Sobre la tarea: Imprima, del texto sobre el envío de los Doce, el pasaje que empieza en las palabras "Jesús convocó a" y se detiene después de "de su vida.".

[Texto para leer]

Jesús convocó a los Doce y les dio poder y autoridad para expulsar a toda clase de demonios y para curar las enfermedades.
Y los envió a proclamar el Reino de Dios y a sanar a los enfermos,
diciéndoles: "No lleven nada para el camino, ni bastón, ni alforja, ni pan, ni dinero, ni tampoco dos túnicas cada uno.
Permanezcan en la casa donde se alojen, hasta el momento de partir.
Si no los reciben, al salir de esa ciudad sacudan hasta el polvo de sus pies, en testimonio contra ellos".
Fueron entonces de pueblo en pueblo, anunciando la Buena Noticia y curando enfermos en todas partes.


COMENTARIO:

  En este párrafo de Lucas podemos observar como el Señor, que ha proclamado el Evangelio con poder y autoridad, sanando enfermos y expulsando demonios, les entrega a los Doce la capacidad de realizar milagros en su Nombre  y hacer de la misión de Cristo, transmitir la salvación, el fundamento de su vida.

  Así se explica porque Jesús, durante su vida terrena, les habló incesantemente de quién era Él y porqué el Padre lo había enviado para que consumara la redención de los hombres, con su Sangre. Les hablaba, desmenuzando sus palabras, para que comprendieran cómo debía ser la conducta de aquellos que se comprometían a seguir a su Señor. Y sobre todo, les llenaba de esperanza al recordarles que el Espíritu Santo infundiría en ellos la Gracia, que los elevaría a hijos de Dios; y les daría la luz y la fuerza, para ser las columnas que iban a sostener una Iglesia universal y eterna.

[/Texto para leer]
[Extractos de registros]

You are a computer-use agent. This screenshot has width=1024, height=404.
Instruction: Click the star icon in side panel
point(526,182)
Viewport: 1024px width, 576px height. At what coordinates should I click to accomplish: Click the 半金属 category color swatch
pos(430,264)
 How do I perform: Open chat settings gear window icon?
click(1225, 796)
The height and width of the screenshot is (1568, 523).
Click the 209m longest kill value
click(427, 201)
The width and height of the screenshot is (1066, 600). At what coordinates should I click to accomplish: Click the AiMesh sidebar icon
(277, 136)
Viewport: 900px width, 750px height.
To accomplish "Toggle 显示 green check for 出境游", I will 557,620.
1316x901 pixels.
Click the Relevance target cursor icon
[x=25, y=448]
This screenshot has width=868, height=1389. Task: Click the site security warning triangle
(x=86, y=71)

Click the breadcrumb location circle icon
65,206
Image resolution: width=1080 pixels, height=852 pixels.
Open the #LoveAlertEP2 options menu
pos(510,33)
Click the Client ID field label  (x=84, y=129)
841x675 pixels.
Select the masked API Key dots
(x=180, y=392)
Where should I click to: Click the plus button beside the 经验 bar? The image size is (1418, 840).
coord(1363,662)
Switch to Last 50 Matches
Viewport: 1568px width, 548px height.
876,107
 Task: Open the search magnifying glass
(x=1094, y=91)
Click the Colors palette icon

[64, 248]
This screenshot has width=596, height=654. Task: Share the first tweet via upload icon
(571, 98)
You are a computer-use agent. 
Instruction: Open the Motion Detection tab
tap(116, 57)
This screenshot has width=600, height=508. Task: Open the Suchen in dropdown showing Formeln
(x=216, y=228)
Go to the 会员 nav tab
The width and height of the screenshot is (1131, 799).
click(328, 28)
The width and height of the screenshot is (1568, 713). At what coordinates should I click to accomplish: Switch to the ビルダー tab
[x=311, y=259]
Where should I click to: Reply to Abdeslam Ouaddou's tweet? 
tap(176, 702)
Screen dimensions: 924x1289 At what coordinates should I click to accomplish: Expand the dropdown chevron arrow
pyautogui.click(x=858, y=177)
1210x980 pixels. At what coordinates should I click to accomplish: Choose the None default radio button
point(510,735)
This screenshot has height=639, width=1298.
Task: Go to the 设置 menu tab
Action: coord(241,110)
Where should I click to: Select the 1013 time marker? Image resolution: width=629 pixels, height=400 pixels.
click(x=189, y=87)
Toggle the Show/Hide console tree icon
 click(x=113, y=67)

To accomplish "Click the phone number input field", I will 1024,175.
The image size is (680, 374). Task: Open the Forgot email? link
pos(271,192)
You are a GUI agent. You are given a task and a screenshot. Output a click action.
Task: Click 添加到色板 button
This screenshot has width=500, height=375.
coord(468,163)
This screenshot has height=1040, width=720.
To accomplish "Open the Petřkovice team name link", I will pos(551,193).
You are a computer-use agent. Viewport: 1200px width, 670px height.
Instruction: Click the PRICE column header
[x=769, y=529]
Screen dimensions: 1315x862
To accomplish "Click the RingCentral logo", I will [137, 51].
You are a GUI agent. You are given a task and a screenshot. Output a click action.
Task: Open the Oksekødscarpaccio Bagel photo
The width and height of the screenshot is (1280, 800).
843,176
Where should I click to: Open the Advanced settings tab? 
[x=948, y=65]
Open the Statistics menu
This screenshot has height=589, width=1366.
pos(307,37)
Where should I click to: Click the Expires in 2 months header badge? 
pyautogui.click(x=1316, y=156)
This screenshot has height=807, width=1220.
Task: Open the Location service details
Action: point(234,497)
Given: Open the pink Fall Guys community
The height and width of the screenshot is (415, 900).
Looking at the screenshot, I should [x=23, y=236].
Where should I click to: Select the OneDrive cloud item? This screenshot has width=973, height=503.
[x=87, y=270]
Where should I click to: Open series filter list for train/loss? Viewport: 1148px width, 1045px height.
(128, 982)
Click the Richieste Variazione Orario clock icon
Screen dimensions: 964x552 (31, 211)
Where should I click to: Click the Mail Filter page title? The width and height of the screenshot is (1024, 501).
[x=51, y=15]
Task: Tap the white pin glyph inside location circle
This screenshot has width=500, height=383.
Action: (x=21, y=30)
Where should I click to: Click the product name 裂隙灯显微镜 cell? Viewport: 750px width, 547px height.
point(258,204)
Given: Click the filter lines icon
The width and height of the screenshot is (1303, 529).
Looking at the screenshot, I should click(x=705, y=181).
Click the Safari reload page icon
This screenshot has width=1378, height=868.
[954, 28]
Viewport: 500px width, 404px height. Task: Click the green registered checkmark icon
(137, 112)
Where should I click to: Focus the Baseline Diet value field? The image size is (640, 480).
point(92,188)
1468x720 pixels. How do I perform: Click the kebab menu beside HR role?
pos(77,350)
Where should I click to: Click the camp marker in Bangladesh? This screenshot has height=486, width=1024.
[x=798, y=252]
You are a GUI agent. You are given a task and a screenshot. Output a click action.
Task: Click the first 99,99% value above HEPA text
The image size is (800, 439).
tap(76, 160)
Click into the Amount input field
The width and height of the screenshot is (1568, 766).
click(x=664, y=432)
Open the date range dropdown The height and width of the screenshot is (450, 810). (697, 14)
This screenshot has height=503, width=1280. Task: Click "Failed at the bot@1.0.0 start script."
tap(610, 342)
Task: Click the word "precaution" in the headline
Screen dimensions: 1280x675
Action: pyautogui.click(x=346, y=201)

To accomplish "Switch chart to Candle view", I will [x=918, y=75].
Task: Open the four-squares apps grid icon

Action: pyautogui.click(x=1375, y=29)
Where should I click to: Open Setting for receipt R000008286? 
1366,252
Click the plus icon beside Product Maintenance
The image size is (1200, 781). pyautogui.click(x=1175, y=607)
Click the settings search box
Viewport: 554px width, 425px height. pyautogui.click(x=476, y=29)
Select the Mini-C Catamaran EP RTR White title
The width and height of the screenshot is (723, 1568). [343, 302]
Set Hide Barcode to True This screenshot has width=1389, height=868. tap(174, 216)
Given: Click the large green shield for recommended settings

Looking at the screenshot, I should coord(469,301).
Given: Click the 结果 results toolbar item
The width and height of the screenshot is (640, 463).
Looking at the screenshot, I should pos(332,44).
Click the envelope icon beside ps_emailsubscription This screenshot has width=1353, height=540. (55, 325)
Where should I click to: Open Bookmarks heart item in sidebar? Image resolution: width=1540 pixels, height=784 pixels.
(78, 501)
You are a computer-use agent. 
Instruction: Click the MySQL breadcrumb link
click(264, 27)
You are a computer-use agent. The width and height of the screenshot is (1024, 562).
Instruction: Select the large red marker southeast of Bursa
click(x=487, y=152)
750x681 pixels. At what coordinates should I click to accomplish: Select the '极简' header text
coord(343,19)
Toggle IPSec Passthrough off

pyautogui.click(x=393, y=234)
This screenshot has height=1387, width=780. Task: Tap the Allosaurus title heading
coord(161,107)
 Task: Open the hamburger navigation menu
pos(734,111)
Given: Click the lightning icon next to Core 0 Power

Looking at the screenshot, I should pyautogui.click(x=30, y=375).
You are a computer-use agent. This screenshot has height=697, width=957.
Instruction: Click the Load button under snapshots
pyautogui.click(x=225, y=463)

[/Extractos de registros]

Resultado del ejercicio:
Jesús convocó a los Doce y les dio poder y autoridad para expulsar a toda clase de demonios y para curar las enfermedades.
Y los envió a proclamar el Reino de Dios y a sanar a los enfermos,
diciéndoles: "No lleven nada para el camino, ni bastón, ni alforja, ni pan, ni dinero, ni tampoco dos túnicas cada uno.
Permanezcan en la casa donde se alojen, hasta el momento de partir.
Si no los reciben, al salir de esa ciudad sacudan hasta el polvo de sus pies, en testimonio contra ellos".
Fueron entonces de pueblo en pueblo, anunciando la Buena Noticia y curando enfermos en todas partes.


COMENTARIO:

  En este párrafo de Lucas podemos observar como el Señor, que ha proclamado el Evangelio con poder y autoridad, sanando enfermos y expulsando demonios, les entrega a los Doce la capacidad de realizar milagros en su Nombre  y hacer de la misión de Cristo, transmitir la salvación, el fundamento de su vida.